Der Radsport ist auf einem guten Weg. Es gibt gute Rennfahrer und eine gute und breite Amateur- und Hobby-Basis. Was fehlt ist Lobbyismus. Durch die Übermacht des Fußballs bleibt für die anderen Sommersportarten nur noch wenig Platz, davon ist nicht nur der Radsport betroffen. Das ist schade, aber es ist so. Da leiden wir alle drunter. Ich würde mir wünschen, dass die deutschen Medien nicht mehr nur über Fußball berichten, die Sportschau beispielsweise wieder eine echte Sportschau wird und keine Fußballschau. Alle Sportarten sind auf mediale Berichterstattung angewiesen, wenn sie das Interesse der Menschen hervorrufen wollen. Ich hoffe, dass da ein Umdenken stattfindet. Natürlich wird der Fußball immer die Nummer Eins bleiben. Aber der Radsport hat durchaus das Potenzial für Position Zwei, das zeigen die Einschaltquoten im Vergleich zu anderen Sportarten ganz deutlich. Die Quoten der Tour-de-France-Übertragung waren in diesem Jahr beispielsweise ganz ordentlich – trotz der langen Abstinenz.
Sie haben den Ruf, solide, seriös und langfristig zu arbeiten, vor allem mit dem Ziel junge Fahrer nach oben zu führen.

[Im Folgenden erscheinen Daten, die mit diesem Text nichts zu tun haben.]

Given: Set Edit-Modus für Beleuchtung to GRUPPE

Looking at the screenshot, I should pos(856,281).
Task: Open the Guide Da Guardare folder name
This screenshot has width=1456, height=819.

Wie funktioniert bei Ihnen die Nachwuchsarbeit, welche Rolle spielt Ihr Farmteam in Bayern?
Unser Nachwuchsteam, die Auto-Eder Mannschaft, führen wir gemeinsam mit dem Bayrischen Radsportverband vor allem aufgrund sozialer Aspekte. Natürlich ist es schön, wenn einer der Fahrer den Sprung zu den Profis schafft, aber um das ganze Konstrukt deutlich effektiver gestalten zu können, bräuchten wir noch eine U23-Mannschaft, für die uns im Moment aber das Geld fehlt. Deshalb sind wir derzeit gezwungen, uns bei anderen U23-Mannschaften umzuschauen, uns auf das Scouting zu konzentrieren.
Könnten Sie sich vorstellen, eine eigene U23-Mannschaft aufzubauen, wenn der Aufstieg in die WorldTour gelingt?
Das ist die logische Schlussfolgerung. Das würden wir dann auch machen, zumal es dann vielleicht sogar die Regeln der UCI verlangen. Aber wie gesagt, im Moment fehlt uns für den Aufstieg in die WorldTour erst mal das Geld.